“We Rise Together, Homie”

Antoine Dangerfield

An interview with Antoine Dangerfield, whose video of an Indianapolis wildcat strike went viral this week — and led to his firing. He doesn't regret it, though.

Students Protest Against Education Cuts In Spain

Protesters put up their fists as students and teachers take part in a demonstrations against education cuts and reforms on May 9, 2013 in Madrid, Spain. Pablo Blazquez Dominguez / Getty Images


US labor history is full of moments of tremendous drama and upheaval. That history is riveting stuff, but getting a raw, unfiltered view of the human drama of workers fighting their bosses on the shop floor, the place where the day-to-day confrontation between workers and bosses takes place (and occasionally boils over), is rare.

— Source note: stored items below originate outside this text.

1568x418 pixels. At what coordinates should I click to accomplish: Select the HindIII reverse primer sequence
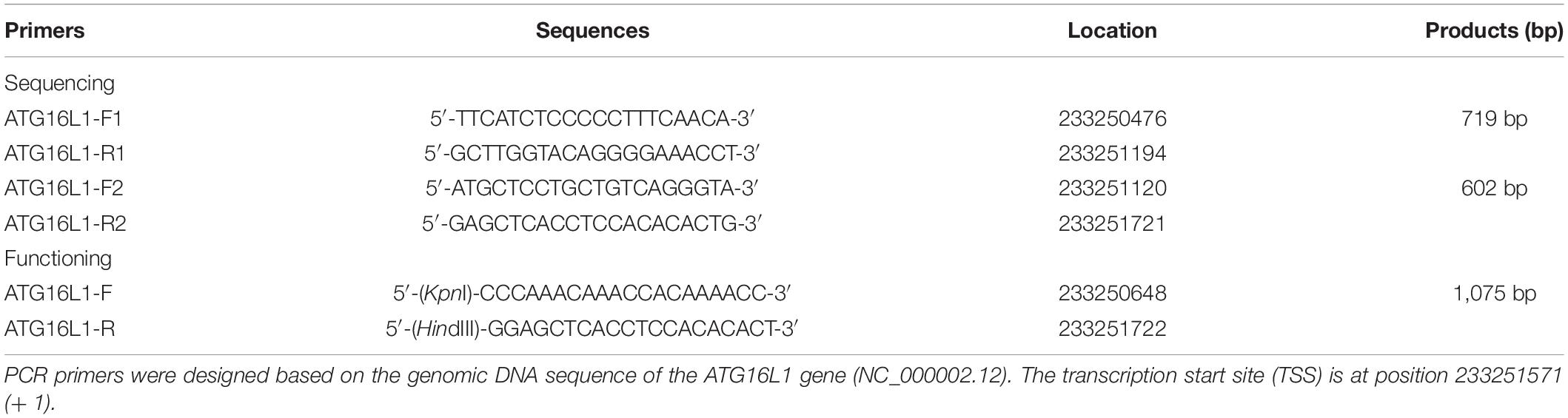592,328
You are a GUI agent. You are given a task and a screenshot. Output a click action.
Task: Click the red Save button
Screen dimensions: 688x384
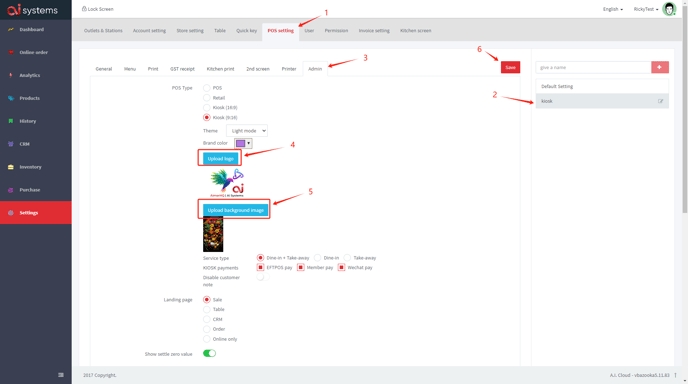tap(510, 67)
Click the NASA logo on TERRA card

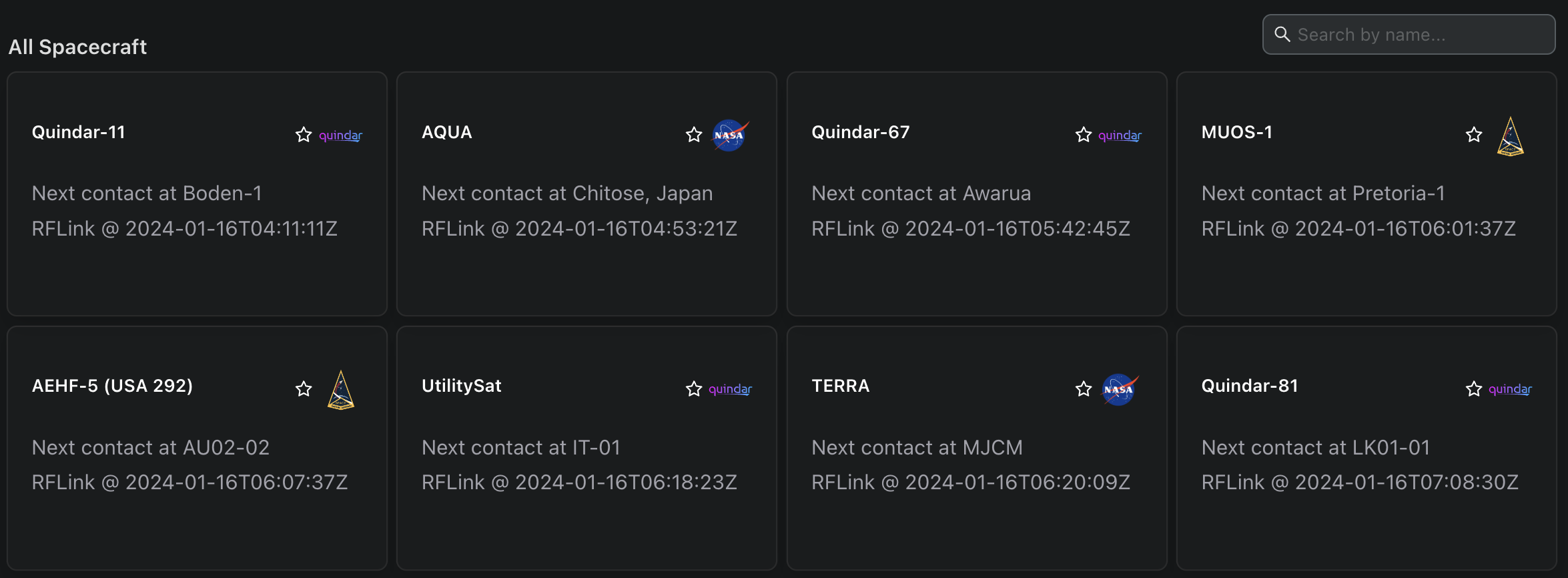click(x=1120, y=389)
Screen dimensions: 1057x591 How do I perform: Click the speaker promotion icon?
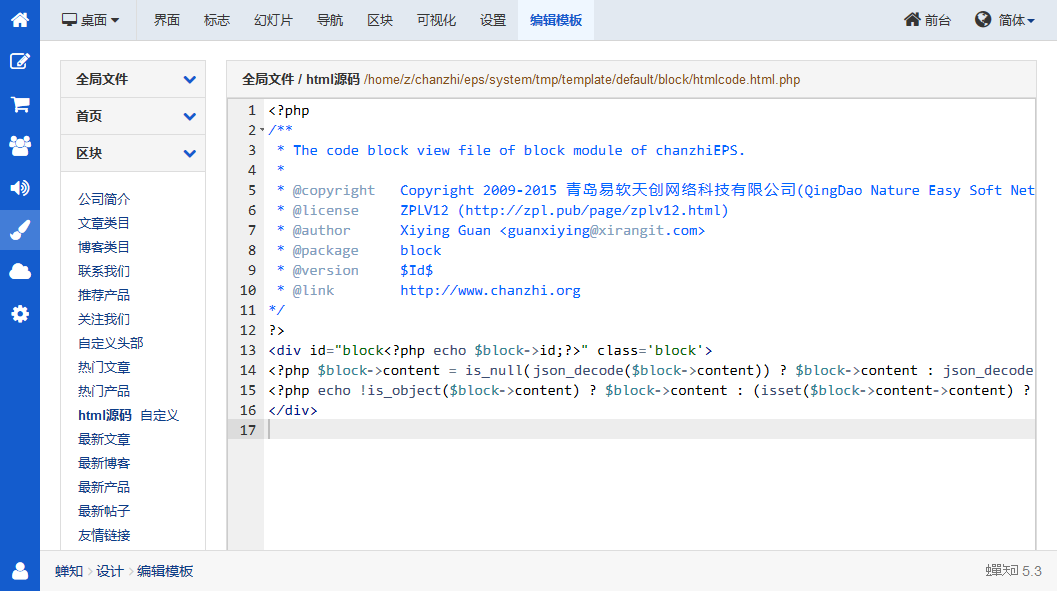[x=19, y=188]
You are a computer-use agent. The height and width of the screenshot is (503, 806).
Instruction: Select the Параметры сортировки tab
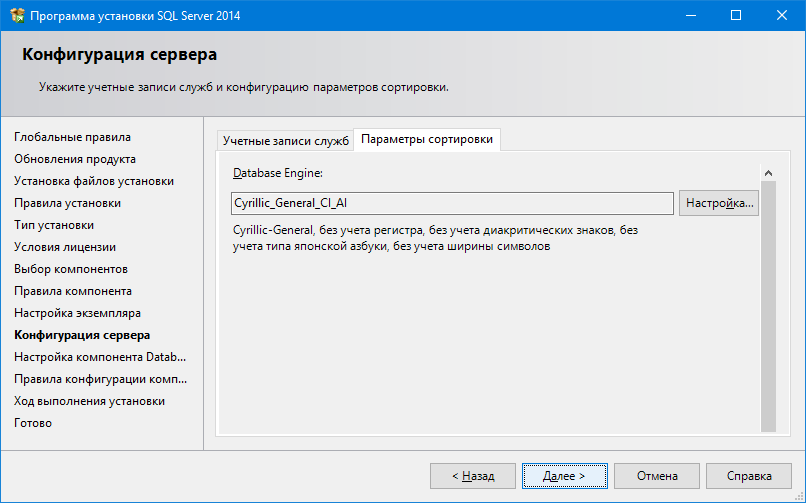point(427,140)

Which is what makes Antoine Dangerfield’s recent viral video a must-watch. A thirty-year-old welder in Indianapolis, Dangerfield worked for a construction contractor building a UPS hub. On Tuesday, he says that a small number of Latino workers (millwrights, welders, and conveyor installers, in his telling) working for a different contractor but in the same hub were ordered home after disobeying the orders of a white boss he calls racist.

In response, the entire group of workers — over a hundred, in Dangerfield’s estimation — walked out.